### [GIVEN TEXT]
-- Begin --

4 Tips to Minimize My Child’s Tantrums
Was your first thought reading the title of this article that “this article is way too good to be true?” You may be right! However, a tantrum is a NORMAL and EXPECTED part of toddlerhood. Let’s focus on minimizing them.
Your toddler’s tantrums are a sign of healthy brain development. A toddler’s brain is exploding with activity and striving to understand everything they are experiencing. That includes putting their shorts on as a shirt in the morning and choosing the specific song to listen to. They have a lot of decisions to make to assert their independence.
To make the process even more exciting, the part of their brain responsible for naming emotions, impulse control, thinking, reasoning, and logic is not close to being fully developed. It is called the prefrontal cortex and it is not fully developed until we are 25!
Our toddlers are expressing all of their feelings through whines, screams, and bodily movements. Even though this is normal and means our child is developing well, why does it make us as parents feel like we are doing something wrong?

-- End --

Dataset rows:
-- Begin --

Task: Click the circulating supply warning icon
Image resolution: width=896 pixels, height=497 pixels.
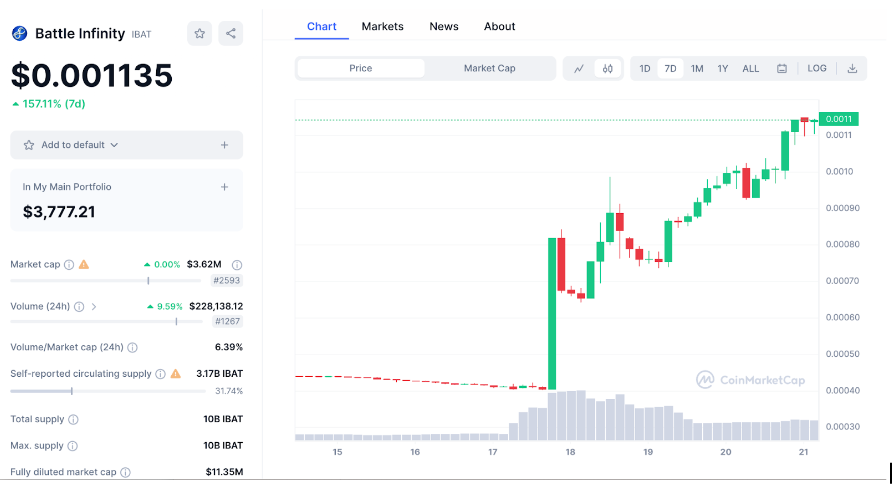Action: (176, 374)
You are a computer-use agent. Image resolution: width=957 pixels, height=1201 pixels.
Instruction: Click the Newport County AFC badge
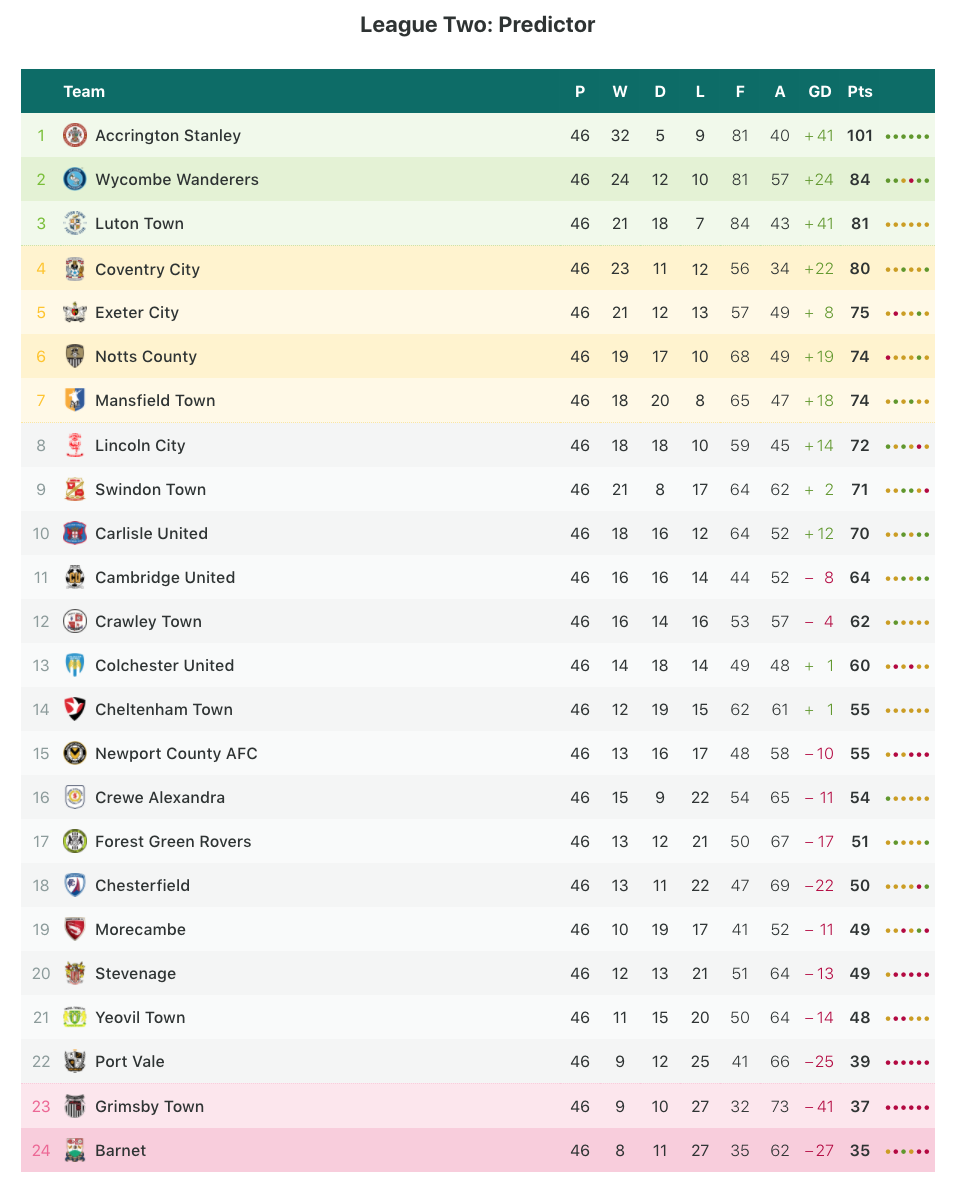75,753
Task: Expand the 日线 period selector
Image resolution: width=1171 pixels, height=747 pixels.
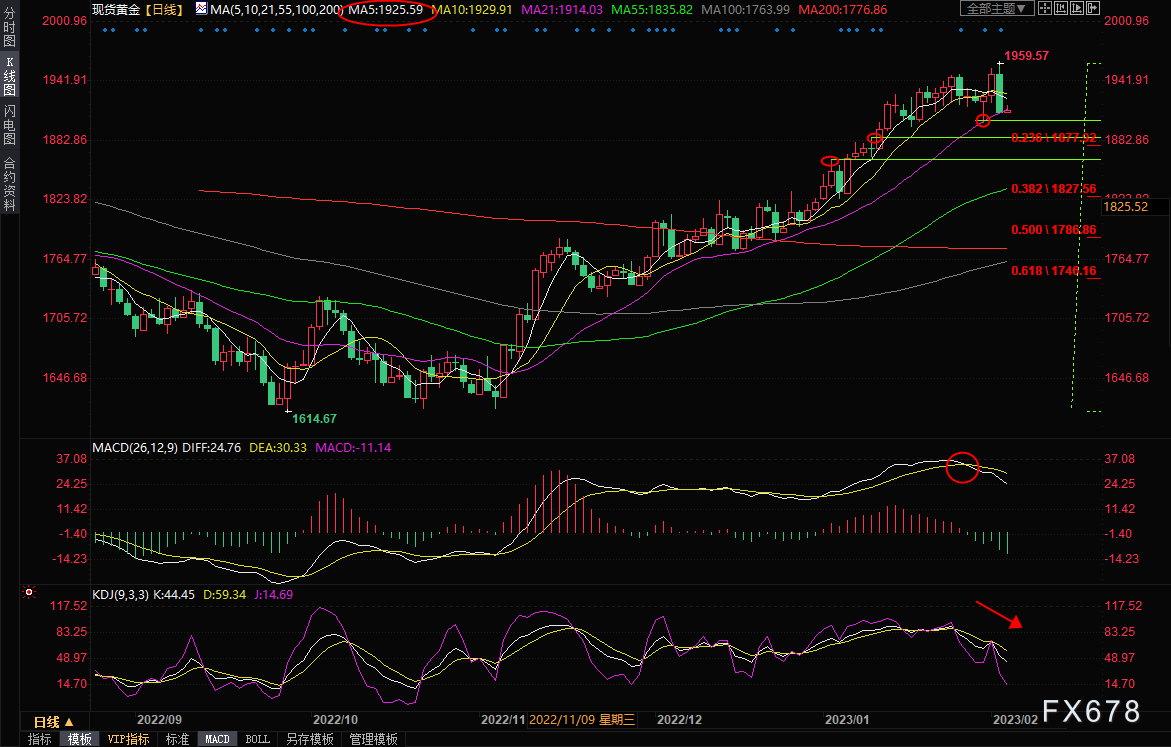Action: point(53,721)
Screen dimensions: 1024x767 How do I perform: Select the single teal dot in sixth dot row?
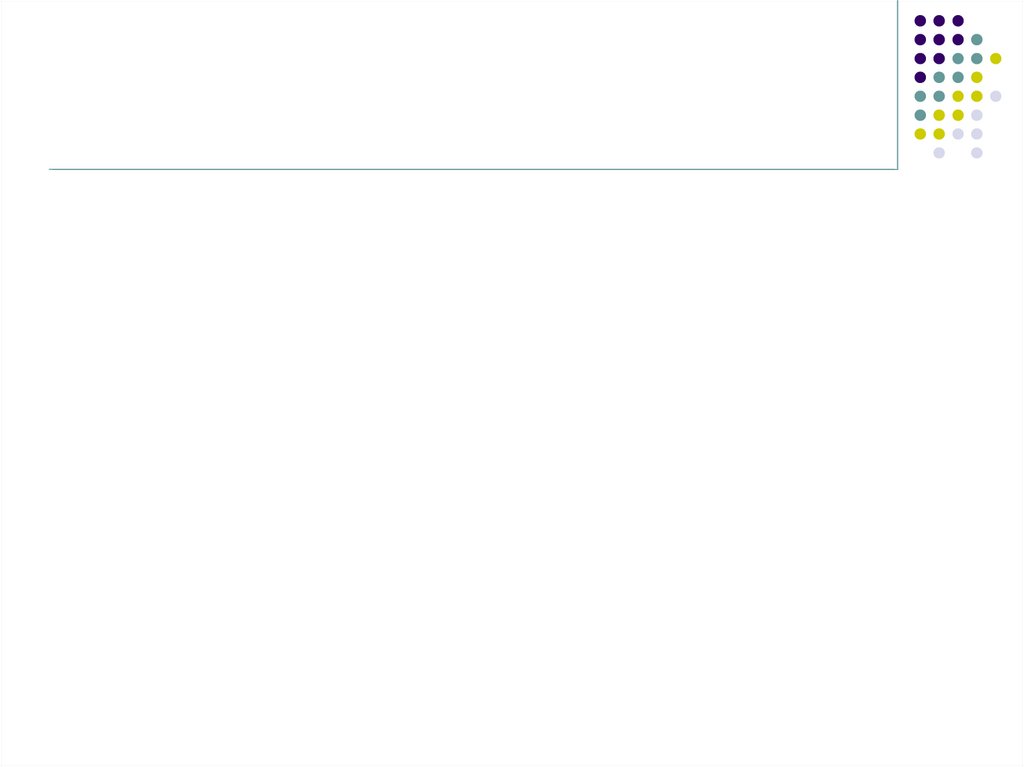[920, 115]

-- End --

### [BRIEF A]
List the abilities that the passage on toddler tantrums says the prefrontal cortex is responsible for.
### [BRIEF B]
Copy the entries from the line containing "Screen dimensions: 1024x767" through the end of the entries, leaving out the pictures.

### [PROBLEM SOLUTION A]
- Naming emotions
- Impulse control
- Thinking
- Reasoning
- Logic

### [PROBLEM SOLUTION B]
Screen dimensions: 1024x767 How do I perform: Select the single teal dot in sixth dot row?
[920, 115]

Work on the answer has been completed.